Ces restaurants «où l'on paie avant de manger, explique François Meunier, président de l'Association des restaurateurs du Québec (ARQ), affichent des ventes constamment en croissance, et ce, depuis au moins 2005». De 2,3 milliards de dollars en 2005, leurs ventes sont passées à 2,844 G$ en 2013, un bond de 23,6 %.
À l'inverse, pour les restaurants à «service complet», avec service aux tables, la tendance lourde est à la décroissance. Les ventes de cette catégorie de restaurants sont passées de 4,128 G$ en 2008 à 3,941 G$ en 2013, un recul de 4,5 %.
Une restauration distincte
«Les Québécois dépensent de moins en moins dans les restaurants, souligne M. Meunier. En 2001, le Québécois moyen y a dépensé 990 $. En 2013, c'était 958 $. Il faut dire que le Québec se classe neuvième au Canada pour ce qui est du revenu disponible par personne. On pense parfois que nous sommes les champions des consommateurs en matière de restaurants, mais ce n'est pas le cas. Toutes proportions gardées, la province se classe septième au Canada pour la part des dépenses alimentaires consacrées à la restauration.»
Là où le Québec se distingue, c'est dans la proportion d'établissements à service complet (48 % au Québec, comparativement à 46 % au Canada et 44 % en Ontario) et, surtout, dans le fait que nos restaurateurs sont beaucoup plus nombreux à être indépendants (71,3 %), tandis que les chaînes règnent sur le ROC (au Canada, 60,4 % du chiffre d'affaires provient des chaînes).
Et s'il est exact qu'«en tout Québécois sommeille un restaurateur, comme dit M. Meunier, c'est clair qu'il y a déjà suroffre, car 85 % des restos se trouvent dans une situation fragile».
Conséquence, les faillites québécoises sont beaucoup plus nombreuses qu'ailleurs : elles représentent 67,8 % du total canadien. De janvier à novembre 2014, le Bureau du surintendant des faillites Canada a enregistré 348 faillites au Québec (dont 243 pour les restaurants à service complet), sur un total pancanadien de 513.
LE CAS DE QUESADA
Malgré des données peu encourageantes, la chaîne de restauration rapide Quesada a choisi de s'attaquer au marché québécois. L'entreprise canadienne a déjà ouvert cinq franchises dans la province, alors que deux autres sont en construction. À terme, «on en veut 50 au Québec et 300 au Canada», nous révèle Tom O'Neill, président.

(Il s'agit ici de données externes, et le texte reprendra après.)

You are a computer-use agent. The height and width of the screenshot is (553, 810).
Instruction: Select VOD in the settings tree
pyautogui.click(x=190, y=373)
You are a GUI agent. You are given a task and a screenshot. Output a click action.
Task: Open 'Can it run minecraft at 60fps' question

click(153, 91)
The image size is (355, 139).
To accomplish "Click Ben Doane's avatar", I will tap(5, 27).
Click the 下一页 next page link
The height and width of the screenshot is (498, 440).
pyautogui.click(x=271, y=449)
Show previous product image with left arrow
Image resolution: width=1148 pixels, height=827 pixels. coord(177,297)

«Il n'y a pas de trucs, ajoute-t-il. Nous servons des aliments frais et santé. La concurrence ne m'inquiète pas. C'est moi qui ai introduit les Subway en Ontario dans les années 1980, et depuis, les gens ont découvert les saveurs internationales. Il y a beaucoup de concurrence dans les hamburgers et les frites, mais le mexicain est sous-développé, croit-il. Nos ventes augmentent de 15 à 20 % par année !»
Marges bénéficiaires
En quête de franchisés, M. O'Neill souligne que les coûts d'acquisition se situent nettement en deçà de la moyenne. «C'est 225 000 $. Soit environ la moitié du prix que d'autres chaînes exigent. Et cette somme comprend les frais de franchisage, les frais juridiques, les coûts de construction et la première semaine de nourriture.» Quant aux redevances, elles sont fixées à 9 % (dont 3 % pour la publicité). «Bien gérée, une franchise Quesada peut générer une marge bénéficiaire de 10 à 12 %», estime-t-il.

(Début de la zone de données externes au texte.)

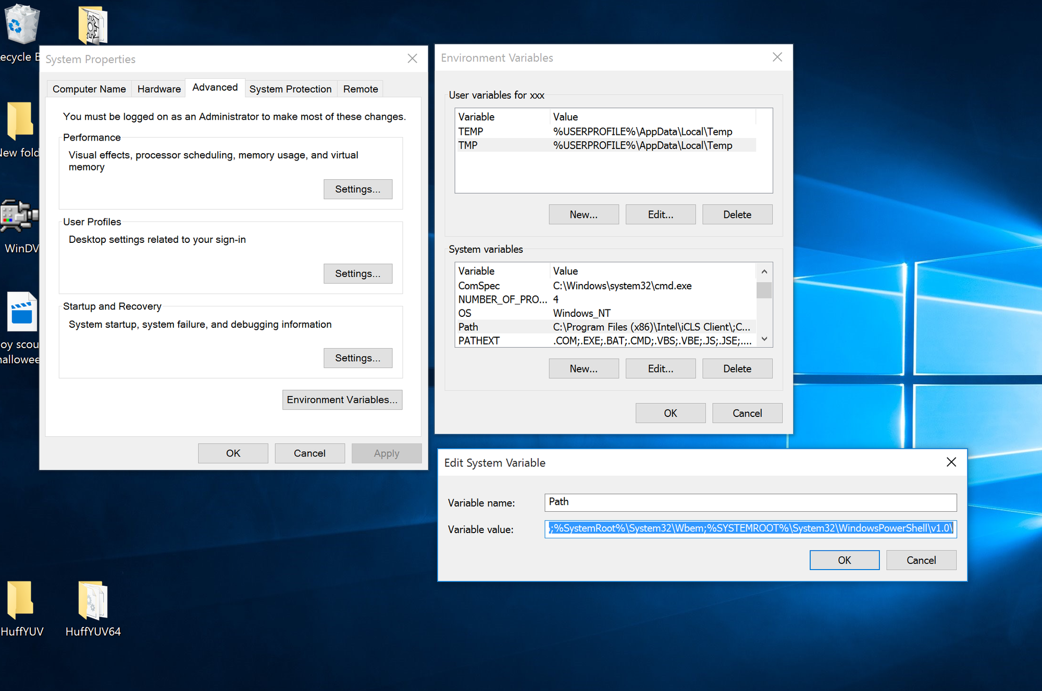Delete the selected user variable
The image size is (1042, 691).
coord(737,214)
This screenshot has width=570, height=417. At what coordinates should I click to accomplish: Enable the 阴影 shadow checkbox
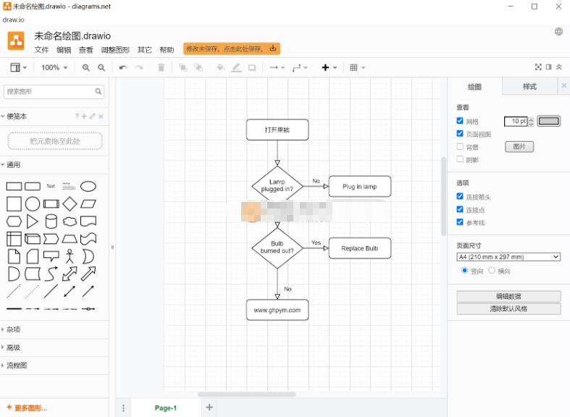tap(460, 159)
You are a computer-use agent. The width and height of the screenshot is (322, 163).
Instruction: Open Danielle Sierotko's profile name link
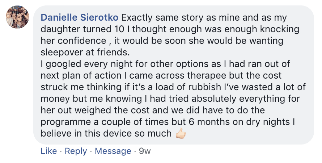click(x=80, y=17)
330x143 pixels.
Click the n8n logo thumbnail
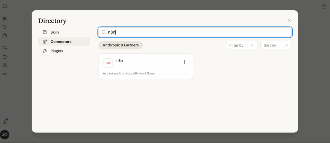(108, 63)
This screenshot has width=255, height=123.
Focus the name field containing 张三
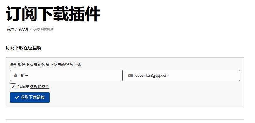66,75
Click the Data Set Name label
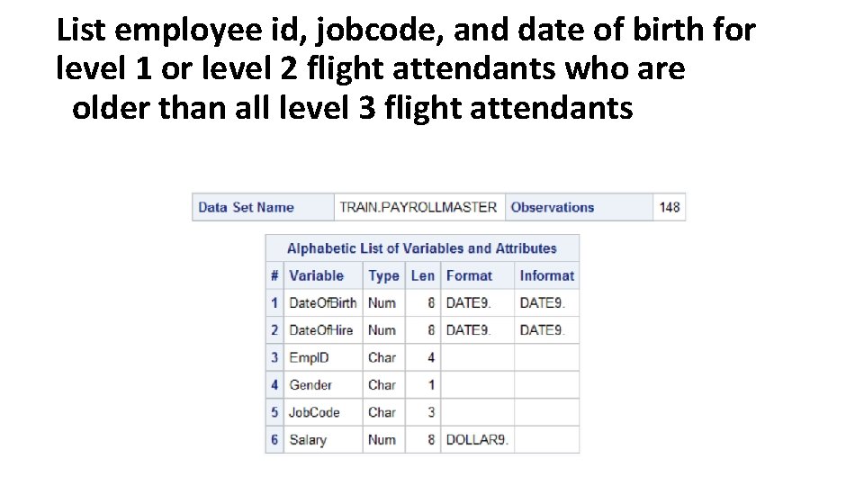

Des marges élevées, mais qui n'étonnent pas outre mesure François Meunier, président de l'Association des restaurateurs du Québec (ARQ). «La moyenne des marges bénéficiaires est de 5,1 % dans les restaurants à service restreint. Certains restaurateurs performent beaucoup mieux, tandis que d'autres font moins bien», relève-t-il.

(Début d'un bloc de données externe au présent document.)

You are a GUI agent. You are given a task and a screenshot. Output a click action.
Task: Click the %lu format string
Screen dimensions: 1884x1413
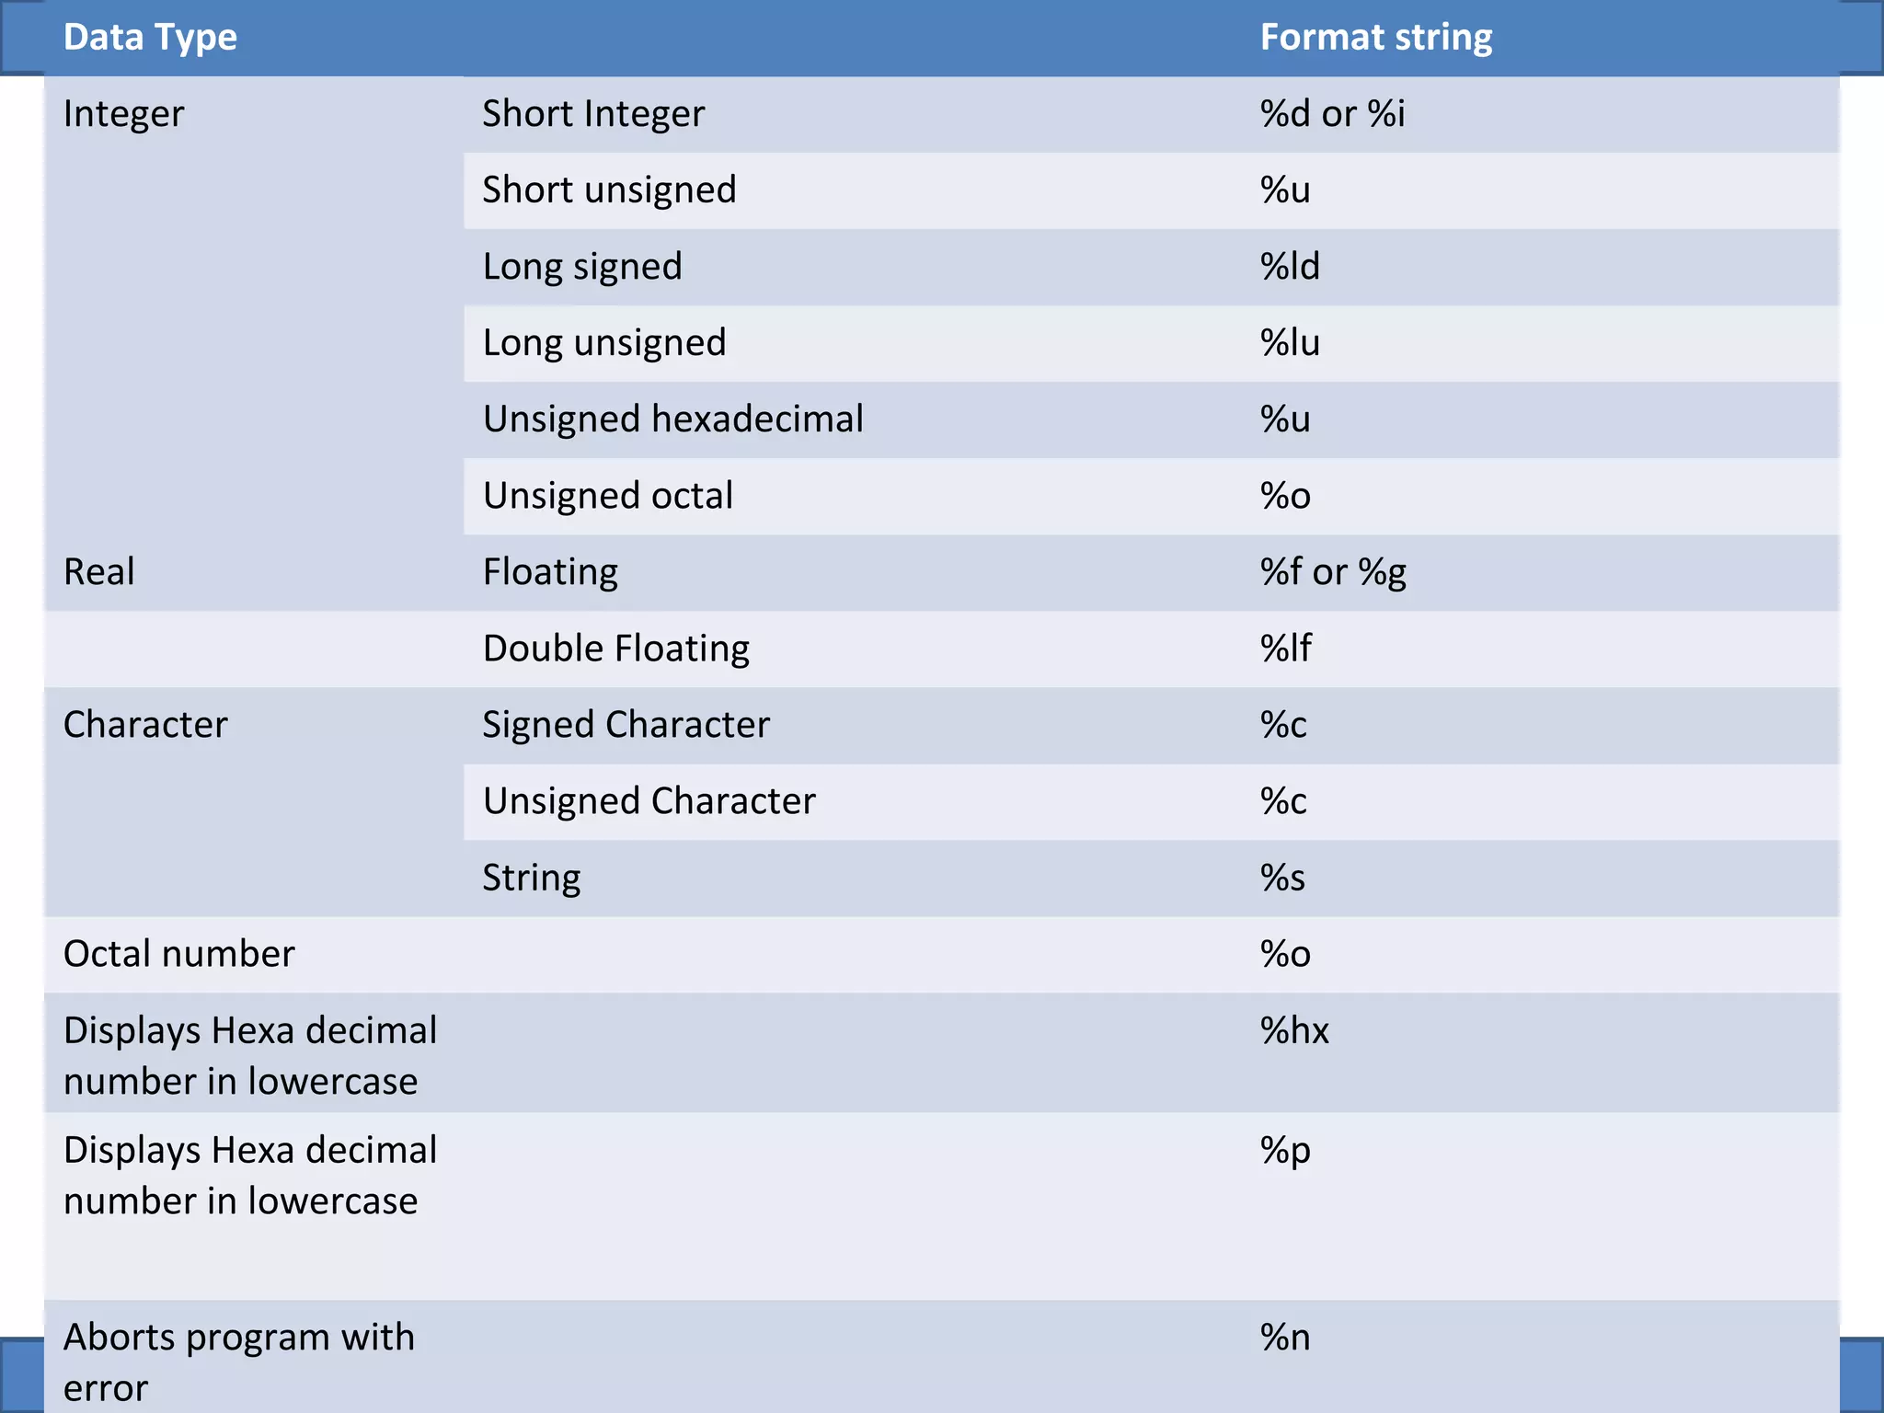[1290, 343]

Quant à la tendance santé de Quesada, un avantage souligné par Tom O'Neill, François Meunier se montre plus nuancé : «Tous les indicateurs pointent vers ça, la santé, le développement durable. Mais faites attention de ne pas confondre l'intention et l'action. Tout le monde veut bien manger, être raisonnable. Mais le font-ils tous ?»
Et à ceux qui seraient tentés par l'aventure du franchisage, il sert cet avertissement : «Si vous ne connaissez pas ça [la restauration], abstenez-vous. C'est peut-être moins risqué avec une franchise, mais le marché est saturé». Toutefois, nuance-t-il, «si vous me demandez si c'est le moment de se lancer, il y a des gens qui vous répondront "oui". Tandis que plusieurs entreprises sont fragiles, c'est le moment de se faire une niche».
5,1 %: La moyenne des marges bénéficiaires dans les restaurants à service restreint au Québec s'établit à 5,1 %.
La restauration en chiffres
67,8 % des faillites canadiennes de restaurants surviennent au Québec (2014)
21 891: Au Québec, il y avait 21 891 restaurants en décembre 2013, soit 24,5 % du total canadien, qui se situait à 89 448.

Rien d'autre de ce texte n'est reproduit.